Hints of Earth's Magnetic Field Shifting











































































































by Mitch Battros - Earth Changes Media                      September 17th, 2013

Earth's inner and outer core is shifting as they respond to Earth's magnetic field. A recent study published in the scientific journal Proceedings of the National Academy of Sciences, show for the first time - that scientists have been able to link the way the inner core spins to the behavior of the outer core. The planet behaves in this way because it is responding to the Earth's geomagnetic field. Scientists interpret the dynamics of the core of the Earth, as the source of our planet's magnetic field.

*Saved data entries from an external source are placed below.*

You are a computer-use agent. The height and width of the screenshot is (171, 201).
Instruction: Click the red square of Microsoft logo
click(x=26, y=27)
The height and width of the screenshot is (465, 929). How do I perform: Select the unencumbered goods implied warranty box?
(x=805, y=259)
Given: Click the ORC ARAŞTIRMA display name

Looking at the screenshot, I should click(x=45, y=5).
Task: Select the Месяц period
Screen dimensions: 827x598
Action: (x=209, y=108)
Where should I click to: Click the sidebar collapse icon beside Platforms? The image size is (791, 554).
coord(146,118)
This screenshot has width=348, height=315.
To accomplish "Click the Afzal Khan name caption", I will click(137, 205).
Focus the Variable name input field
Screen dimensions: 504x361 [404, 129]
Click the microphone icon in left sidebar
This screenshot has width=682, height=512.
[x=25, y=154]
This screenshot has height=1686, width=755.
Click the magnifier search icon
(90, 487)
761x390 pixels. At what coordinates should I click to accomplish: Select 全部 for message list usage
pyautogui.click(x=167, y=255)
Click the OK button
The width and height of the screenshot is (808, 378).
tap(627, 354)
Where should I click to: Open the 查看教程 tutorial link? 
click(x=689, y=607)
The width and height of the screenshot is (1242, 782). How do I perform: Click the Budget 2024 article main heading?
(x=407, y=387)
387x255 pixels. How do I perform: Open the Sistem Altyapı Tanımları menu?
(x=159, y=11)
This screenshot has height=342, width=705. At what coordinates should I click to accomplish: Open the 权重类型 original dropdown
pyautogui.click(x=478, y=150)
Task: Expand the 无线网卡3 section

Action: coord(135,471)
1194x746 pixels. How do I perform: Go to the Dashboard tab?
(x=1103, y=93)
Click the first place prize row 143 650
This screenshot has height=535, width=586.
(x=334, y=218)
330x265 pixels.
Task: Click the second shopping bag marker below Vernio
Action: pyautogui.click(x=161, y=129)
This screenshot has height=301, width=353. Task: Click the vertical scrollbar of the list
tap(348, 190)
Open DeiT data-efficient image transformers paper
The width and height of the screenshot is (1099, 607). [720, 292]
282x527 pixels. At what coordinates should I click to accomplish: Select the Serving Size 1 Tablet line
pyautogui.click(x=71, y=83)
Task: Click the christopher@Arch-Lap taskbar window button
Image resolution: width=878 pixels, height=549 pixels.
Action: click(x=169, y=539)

The fact that the Earth's internal magnetic field changes slowly, over a timescale of decades, means that the electromagnetic force responsible for pushing the inner and outer cores will itself change over time. This may explain fluctuations in the predominantly eastwards rotation of the inner core, a phenomenon reported for the last 50 years by Tkalcić et al. in a recent study published in Nature Geoscience.

Earth may have experienced a magnetic field rotation within the last 3,000 years. Research based on archaeological artifacts and rocks, with ages of hundreds to thousands of years, suggest that the drift direction has not always been westwards: some periods of eastwards motion may have occurred in the last 3,000 years. Viewed within the conclusions of the new model, this suggests that the inner core may have undergone a westwards rotation in such periods.

The Earth's inner core, made up of solid iron, ‘super-rotates' in an eastward direction - meaning it spins faster than the rest of the planet - while the outer core, comprising mainly molten iron, spins westwards at a slower pace. The solid iron inner core is about the size of the Moon. It is surrounded by the liquid outer core, an iron alloy, whose convection-driven movement generates the geomagnetic field.

In the last few decades, seismometers measuring earthquakes travelling through the Earth's core have identified an eastwards, or super-rotation of the solid inner core, relative to Earth's surface.

"The magnetic field pushes eastwards on the inner core, causing it to spin faster than the Earth, but it also pushes in the opposite direction in the liquid outer core, which creates a westward motion." says Dr Philip Livermore, of the School of Earth and Environment at the University of Leeds.